RECORDS PROVIDED =>
*-*-*

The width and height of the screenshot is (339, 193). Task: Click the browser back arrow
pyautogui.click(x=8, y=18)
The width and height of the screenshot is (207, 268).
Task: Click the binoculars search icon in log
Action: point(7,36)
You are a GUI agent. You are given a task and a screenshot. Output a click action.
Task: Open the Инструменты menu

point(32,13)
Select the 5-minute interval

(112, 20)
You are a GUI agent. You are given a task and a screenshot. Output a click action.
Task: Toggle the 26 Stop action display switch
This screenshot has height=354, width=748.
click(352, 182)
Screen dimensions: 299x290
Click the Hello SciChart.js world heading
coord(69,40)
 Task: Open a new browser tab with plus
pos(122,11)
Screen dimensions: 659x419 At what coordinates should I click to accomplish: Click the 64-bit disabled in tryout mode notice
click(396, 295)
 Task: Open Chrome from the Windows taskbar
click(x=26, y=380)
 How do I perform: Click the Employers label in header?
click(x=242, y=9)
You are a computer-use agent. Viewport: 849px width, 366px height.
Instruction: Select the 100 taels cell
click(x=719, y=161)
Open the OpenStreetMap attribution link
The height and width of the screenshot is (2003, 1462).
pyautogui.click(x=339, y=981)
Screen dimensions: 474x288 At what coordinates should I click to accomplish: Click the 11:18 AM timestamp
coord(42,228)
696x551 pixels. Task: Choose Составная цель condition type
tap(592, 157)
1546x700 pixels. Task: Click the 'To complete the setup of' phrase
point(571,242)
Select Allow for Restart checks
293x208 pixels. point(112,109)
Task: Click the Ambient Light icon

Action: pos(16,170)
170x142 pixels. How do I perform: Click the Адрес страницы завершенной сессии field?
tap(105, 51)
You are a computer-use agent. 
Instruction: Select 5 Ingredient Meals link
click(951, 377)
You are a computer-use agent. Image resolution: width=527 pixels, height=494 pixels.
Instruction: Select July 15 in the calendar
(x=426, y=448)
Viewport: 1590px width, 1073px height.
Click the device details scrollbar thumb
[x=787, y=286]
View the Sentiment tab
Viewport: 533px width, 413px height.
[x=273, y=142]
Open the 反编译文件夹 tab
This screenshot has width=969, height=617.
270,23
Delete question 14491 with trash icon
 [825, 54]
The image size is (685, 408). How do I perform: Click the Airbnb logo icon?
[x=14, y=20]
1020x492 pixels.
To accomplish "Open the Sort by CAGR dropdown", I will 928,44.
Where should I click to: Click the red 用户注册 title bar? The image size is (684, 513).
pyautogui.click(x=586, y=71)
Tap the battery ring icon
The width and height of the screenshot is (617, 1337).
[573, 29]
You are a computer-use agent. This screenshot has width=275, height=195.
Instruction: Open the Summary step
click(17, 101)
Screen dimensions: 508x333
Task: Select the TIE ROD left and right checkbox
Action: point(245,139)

*-*-*

TO DO =>
Beginning with the line containing "Task: Open the Инструменты menu" and ending with the line containing "Viewport: 1590px width, 1073px height.", extract those lines exactly from the listing above, and only those.

FINAL ANSWER =>
Task: Open the Инструменты menu

point(32,13)
Select the 5-minute interval

(112, 20)
You are a GUI agent. You are given a task and a screenshot. Output a click action.
Task: Toggle the 26 Stop action display switch
This screenshot has height=354, width=748.
click(352, 182)
Screen dimensions: 299x290
Click the Hello SciChart.js world heading
coord(69,40)
 Task: Open a new browser tab with plus
pos(122,11)
Screen dimensions: 659x419 At what coordinates should I click to accomplish: Click the 64-bit disabled in tryout mode notice
click(396, 295)
 Task: Open Chrome from the Windows taskbar
click(x=26, y=380)
 How do I perform: Click the Employers label in header?
click(x=242, y=9)
You are a computer-use agent. Viewport: 849px width, 366px height.
Instruction: Select the 100 taels cell
click(x=719, y=161)
Open the OpenStreetMap attribution link
The height and width of the screenshot is (2003, 1462).
pyautogui.click(x=339, y=981)
Screen dimensions: 474x288 At what coordinates should I click to accomplish: Click the 11:18 AM timestamp
coord(42,228)
696x551 pixels. Task: Choose Составная цель condition type
tap(592, 157)
1546x700 pixels. Task: Click the 'To complete the setup of' phrase
point(571,242)
Select Allow for Restart checks
293x208 pixels. point(112,109)
Task: Click the Ambient Light icon

Action: pos(16,170)
170x142 pixels. How do I perform: Click the Адрес страницы завершенной сессии field?
tap(105, 51)
You are a computer-use agent. 
Instruction: Select 5 Ingredient Meals link
click(951, 377)
You are a computer-use agent. Image resolution: width=527 pixels, height=494 pixels.
Instruction: Select July 15 in the calendar
(x=426, y=448)
Viewport: 1590px width, 1073px height.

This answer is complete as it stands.